With pictures left out, only the lines from the one containing "Set font size to 小" through the end of the records should be reproduced exactly, please.

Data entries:
┌──

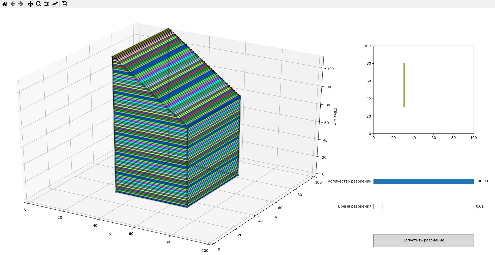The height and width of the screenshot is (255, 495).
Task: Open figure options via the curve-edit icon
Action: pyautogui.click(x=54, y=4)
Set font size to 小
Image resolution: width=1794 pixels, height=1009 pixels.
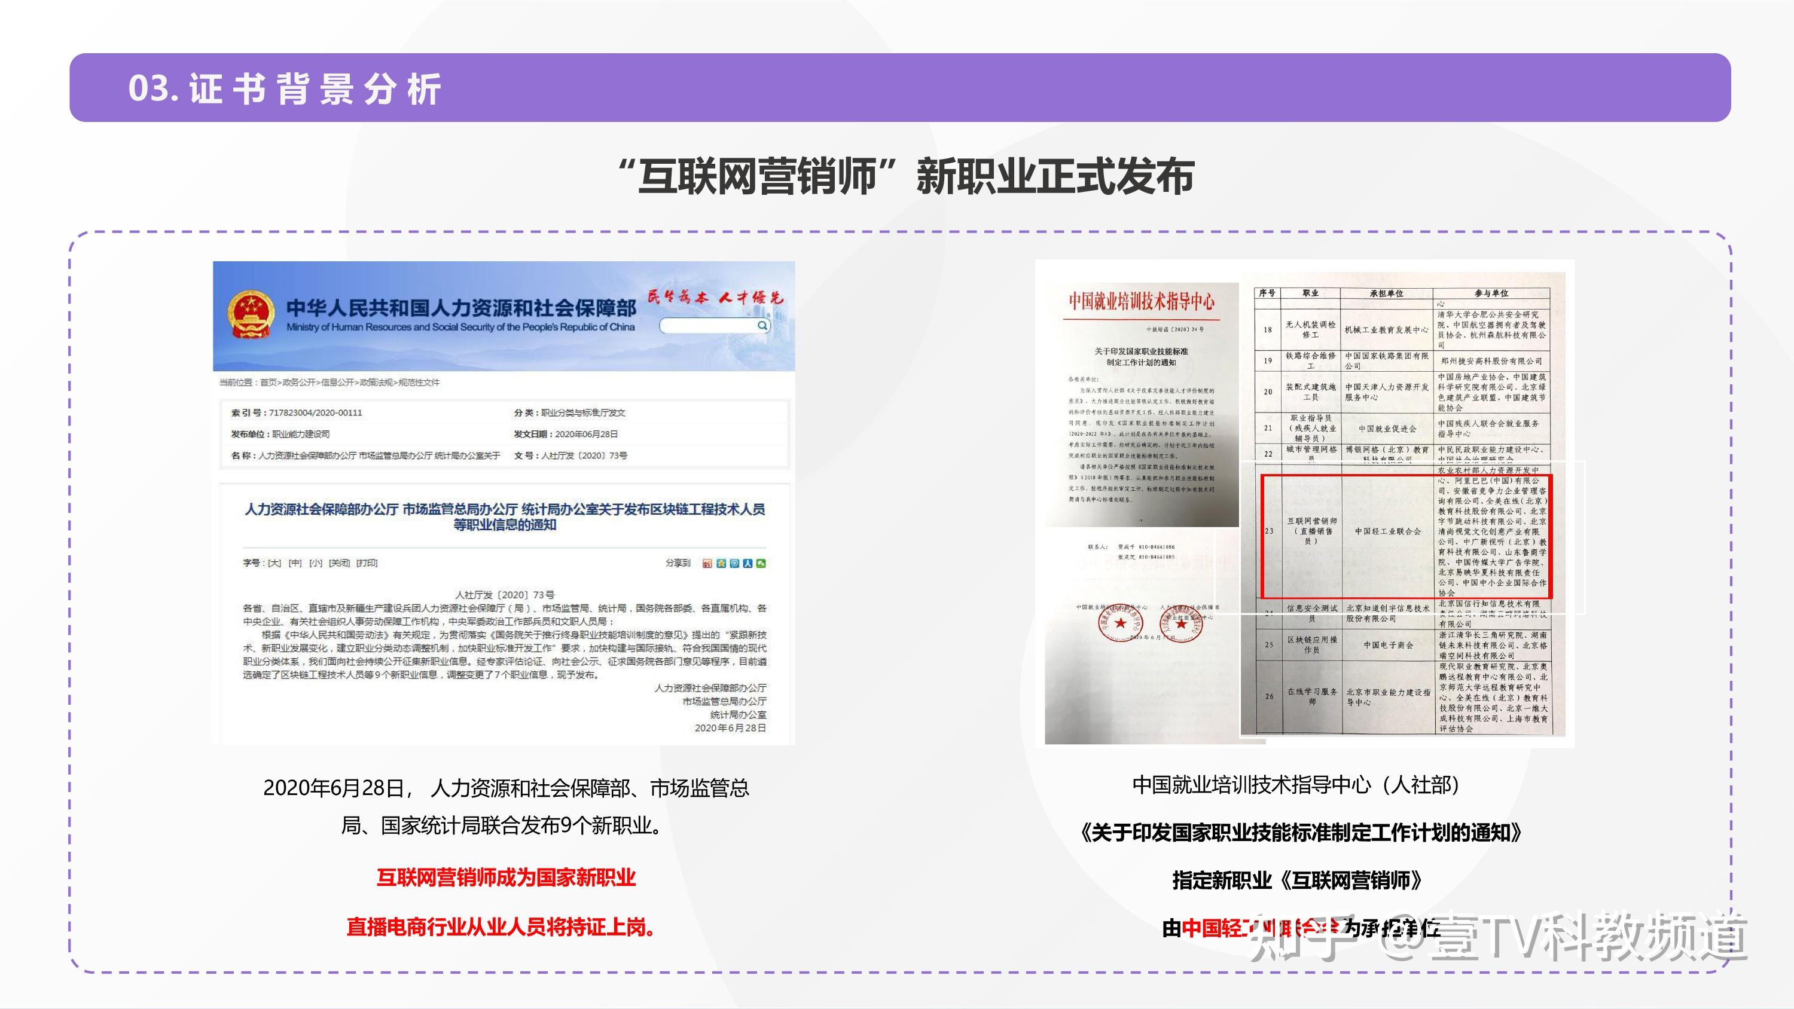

└──

**Solution to the exercise**
Set font size to 小
Image resolution: width=1794 pixels, height=1009 pixels.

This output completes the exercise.